(Stored items)
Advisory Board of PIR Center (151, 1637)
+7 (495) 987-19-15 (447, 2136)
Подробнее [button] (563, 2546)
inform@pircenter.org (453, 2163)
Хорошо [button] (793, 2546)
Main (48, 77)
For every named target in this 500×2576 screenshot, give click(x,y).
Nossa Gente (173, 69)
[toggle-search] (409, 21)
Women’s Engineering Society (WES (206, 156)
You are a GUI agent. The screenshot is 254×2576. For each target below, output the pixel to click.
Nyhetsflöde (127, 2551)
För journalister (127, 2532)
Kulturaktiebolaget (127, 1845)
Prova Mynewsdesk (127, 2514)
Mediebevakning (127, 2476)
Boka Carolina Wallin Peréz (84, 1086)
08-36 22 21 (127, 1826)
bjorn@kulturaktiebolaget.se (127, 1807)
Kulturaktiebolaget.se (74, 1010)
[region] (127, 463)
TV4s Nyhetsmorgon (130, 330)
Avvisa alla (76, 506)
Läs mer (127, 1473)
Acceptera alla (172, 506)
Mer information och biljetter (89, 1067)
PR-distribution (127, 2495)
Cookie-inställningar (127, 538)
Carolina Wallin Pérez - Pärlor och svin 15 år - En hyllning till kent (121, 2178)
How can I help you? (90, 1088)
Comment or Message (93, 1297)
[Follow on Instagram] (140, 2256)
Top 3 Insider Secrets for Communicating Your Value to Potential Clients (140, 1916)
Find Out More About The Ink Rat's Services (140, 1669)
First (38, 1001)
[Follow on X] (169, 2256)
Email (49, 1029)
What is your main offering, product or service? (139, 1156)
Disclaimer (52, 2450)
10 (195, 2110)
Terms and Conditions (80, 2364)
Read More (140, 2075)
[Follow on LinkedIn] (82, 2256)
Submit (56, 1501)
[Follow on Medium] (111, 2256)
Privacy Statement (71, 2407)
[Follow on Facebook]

Required work – Starting at the line that contains "Läs mer (127, 1473)", retype each line through the last one in the records, both included, and add nothing.

Result –
Läs mer (127, 1473)
Acceptera alla (172, 506)
Mer information och biljetter (89, 1067)
PR-distribution (127, 2495)
Cookie-inställningar (127, 538)
Carolina Wallin Pérez - Pärlor och svin 15 år - En hyllning till kent (121, 2178)
How can I help you? (90, 1088)
Comment or Message (93, 1297)
[Follow on Instagram] (140, 2256)
Top 3 Insider Secrets for Communicating Your Value to Potential Clients (140, 1916)
Find Out More About The Ink Rat's Services (140, 1669)
First (38, 1001)
[Follow on X] (169, 2256)
Email (49, 1029)
What is your main offering, product or service? (139, 1156)
Disclaimer (52, 2450)
10 (195, 2110)
Terms and Conditions (80, 2364)
Read More (140, 2075)
[Follow on LinkedIn] (82, 2256)
Submit (56, 1501)
[Follow on Medium] (111, 2256)
Privacy Statement (71, 2407)
[Follow on Facebook]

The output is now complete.